American businessman

Scott Weiss is an American venture capitalist at the Silicon Valley firm Andreessen Horowitz, joining in April 2011 as the firm's fourth general partner. A native of Sarasota, Florida, he founded and was CEO of IronPort Systems, which Cisco acquired in 2007 for $830 million.

==Education==
Weiss received a Bachelor of Arts from the University of Florida and an M.B.A. from Harvard Business School.

==Early career==
Weiss was an associate at McKinsey & Company and spent his first five years out of college at Electronic Data Systems. He then headed MSN business development at Microsoft and was employee no. 13 at Hotmail, an email provider that Microsoft acquired in 1998. At Hotmail, Weiss was responsible for partnership and revenue generating business development efforts.

Prior to 2001, Weiss was the managing director and entrepreneur in residence at Idealab, a business incubator.

Weiss was vice president and general manager of Cisco's Security Technology Group, a position he assumed following Cisco's acquisition of email appliance provider IronPort Systems. Weiss co-founded IronPort Systems in 2001 with Scott Banister, with whom he had worked at Idealab. Over the next six years, IronPort Systems grew from two people into a company with 450 employees and a $200 million run rate.

==Andreessen Horowitz==
He serves on the boards of Distelli, Platfora, Silver Tail Systems, Bluebox, and Jumio as well as Skout, App.Net, and Return Path.

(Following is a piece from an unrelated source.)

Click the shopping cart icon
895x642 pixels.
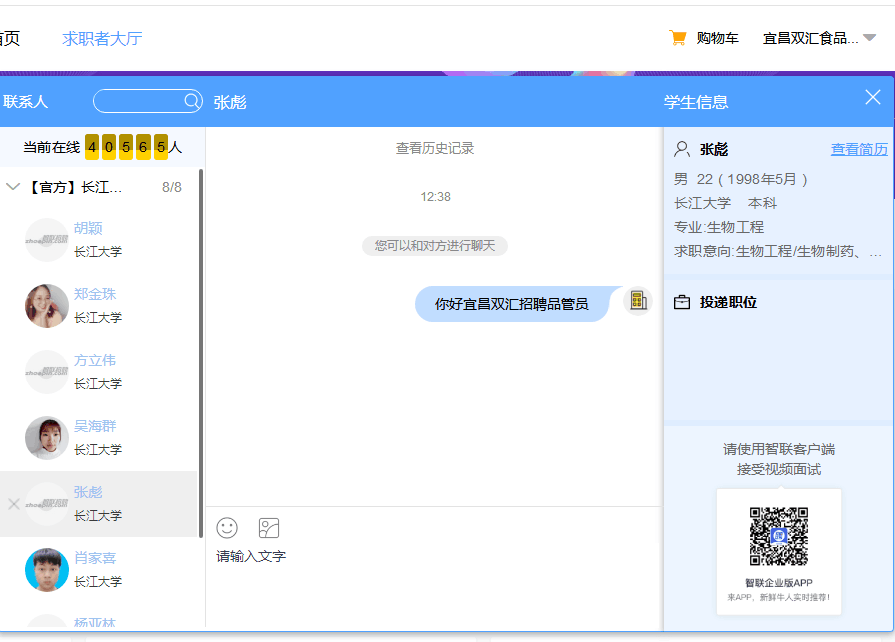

Weiss is credited with bringing to the firm 360-degree feedback performance reviews of partners by other partners, venture firms and entrepreneurs of the companies in Andreessen Horowitz's portfolio. This type of performance review is an unusual practice for venture capital firms.

Scott Weiss joined the Board of Directors of Optimizely as part of Andreesen Horowitz's Series B round in the company.

Weiss was previously on the Board of Directors of Skout, the social mobile company that was sold in 2016 to The Meet Group.